İçeriğe geçmek için "Enter"a basın

`Büyük birader´lere hayır

AHMET İNSEL

Fransız Ulusal Meclisi, Osmanlı Ermenilerinin l. Dünya Savaşı sırasında maruz kaldıkları katliamları soykırım olarak tanımlamayı reddetmeyi suç ilan eden yasayı kabul etti. Böylece, 2001 yılında Meclisin bir bildiri biçiminde yayımladığı, Fransa’nın Ermeni soykırımını tanıdığını ilan eden yasa tamamlanmış oldu. Eğer hükümet yasayı Senato’ya bu yasama yılı içinde gönderirse ve Senato aynı dönem içinde yasayı olduğu gibi kabul eder ve Cumhurbaşkanı bunu onaylarsa, 2007’nin ilk yarısında Ermenilerin soykırıma maruz kalmadıklarını ifade etmek Fransa’da suç sayılacak. Bu yasanın Senato’da uyutularak, yasanın yürürlüğe girmeden gündemden düşürülmesi olasılığı var. Ama yasa uyutulsa da, sorun çözülmüş olmayacak.

Hükümetin karşı olduğu bu yasa önerisini, Ermeni kökenli seçmenlerin yoğun olduğu bölgeden seçilmiş bir Sosyalist Parti milletvekili Meclise getirdi. Ama yasanın, iktidar ve muhalefet partisi miletvekillerinin çoğunluğunun karşı olmasına, hukukçuların ve tarihçilerin bu tür “tanıma ve vicdan” yasalarını şiddetle eleştirmelerine rağmen, Meclisin beşte birini oluşturan milletvekillerinin oyuyla yasanın kabul edilmesini sadece Ermeni oylarıyla izah etmek mümkün değil.
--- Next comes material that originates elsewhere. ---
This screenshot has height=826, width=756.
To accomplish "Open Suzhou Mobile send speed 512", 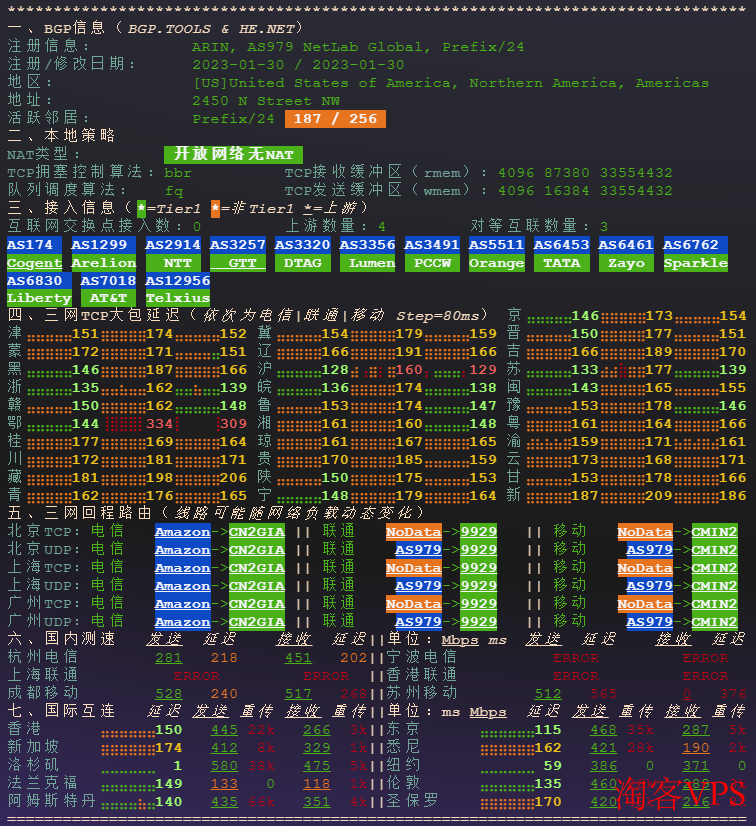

Böyle bir izah tarzı, bu kararın arkasında yatan, derin ve bir o kadar endişe verici eğilimleri gözden kaçırmaya yol açıyor.

Böyle bir yasa tasarısının Fransa’da gündeme gelmesinin ortaya koyduğu farklı olguları birkaç başlık altında toplayabiliriz.
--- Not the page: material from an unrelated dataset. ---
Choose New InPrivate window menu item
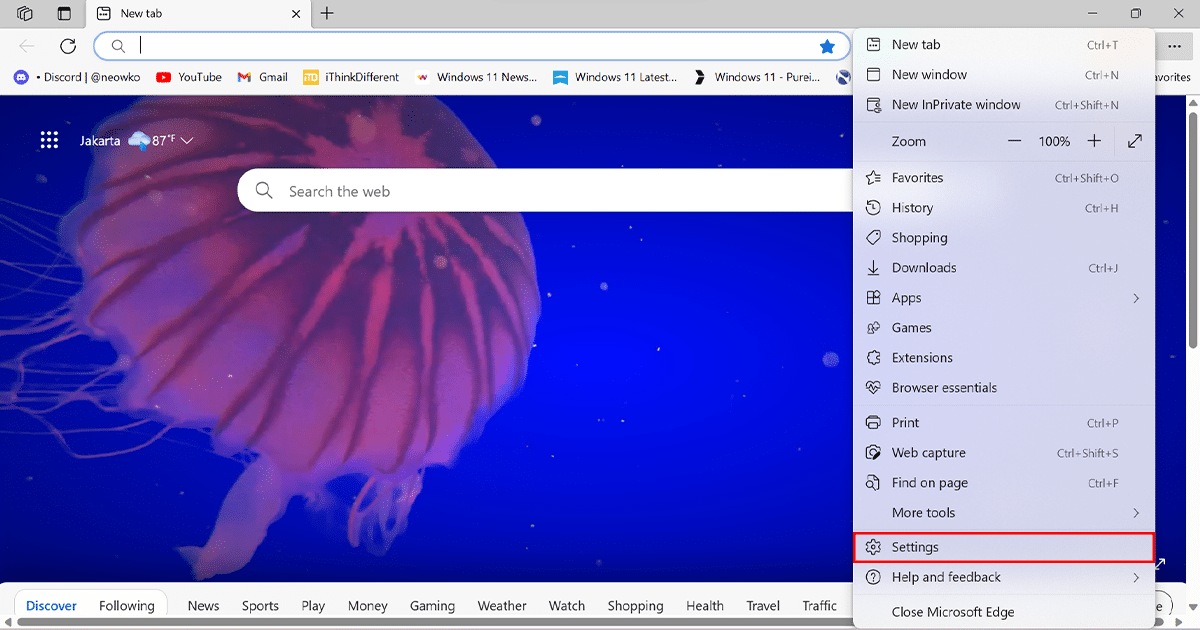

Birinci sorun, başka birçok konuda olduğu gibi, bazı yasaların Mecliste hazır bulunan küçük bir milletvekili grubu tarafından geçirilebilmesi, yasaların demokratik meşruiyeti sorununu gündeme getiriyor. Buna çok az oy farklarıyla kazanılan seçimlerin, tek temsilcili dar bölgeli seçim sisteminin belli bölgelerde yoğunlaşmış dar çıkar gruplarına siyasal partilerin bağımlı kalmasının yarattığı siyasal iradenin temsil yeteneği sorunu ilave oluyor.

İkinci sorun, yarı başkanlık sisteminde, yasama gücünün yürütmeyi denetleme ve siyasal inisiyatif alma yetilerinin zayıflamasıyla bağlantılı. Siyasal olarak çok fazla gücü olmayan milletvekilleri, siyasal görev boşluğunu simgesel olarak güçlü vicdani çıkışlarla telafi etmeye çalışıyorlar. Vicdan siyaseti, siyaset alanını işgal edebiliyor. Bu çerçevede, Meclisin bildiri niteliğinde bir yasa çıkarması Fransa’da anayasaya aykırı olmasına rağmen, vicdan siyasetinin marjinal seçmen siyasetine ilave olması nedeniyle, bu yasayı kimse Anayasa Mahkemesine götürmüyor. Vicdan siyasetiyle seçim kaygısı birleştiğinde, ortaya böyle bir ucube çıkabiliyor.

AB üyeliği faktörü

Fransa’da parlamentoda küçük bir grubun böyle bir yasayı kabul ettirebilmesinin başka bir nedeni, Türkiye’nin AB üyesi olma talebinin bu ülkede yarattığı büyük huzursuzluk. Gerçekten bugün Fransa’da toplumun önemli bir bölümü, Türkiye’nin üyeliğine karşı bilinçli veya bilinçsiz ama güçlü bir tepki gösteriyor. Tam bu noktada, Ermeni soykırımının inkar edilmesinin suç olduğunu ilan eden yasa, siyasetin bu tepkiyi araçlaştırmasının somut bir tezahürü. Önüne çıkarılan engellerden Türkiye’nin yorularak, üyelik talebinden vazgeçmesi de amaçlanıyor. Bellek ve vicdan yasaları türünden yasaların siyasal manipülasyonlara nasıl açık olduğunu, bu gelişme net biçimde gösteriyor.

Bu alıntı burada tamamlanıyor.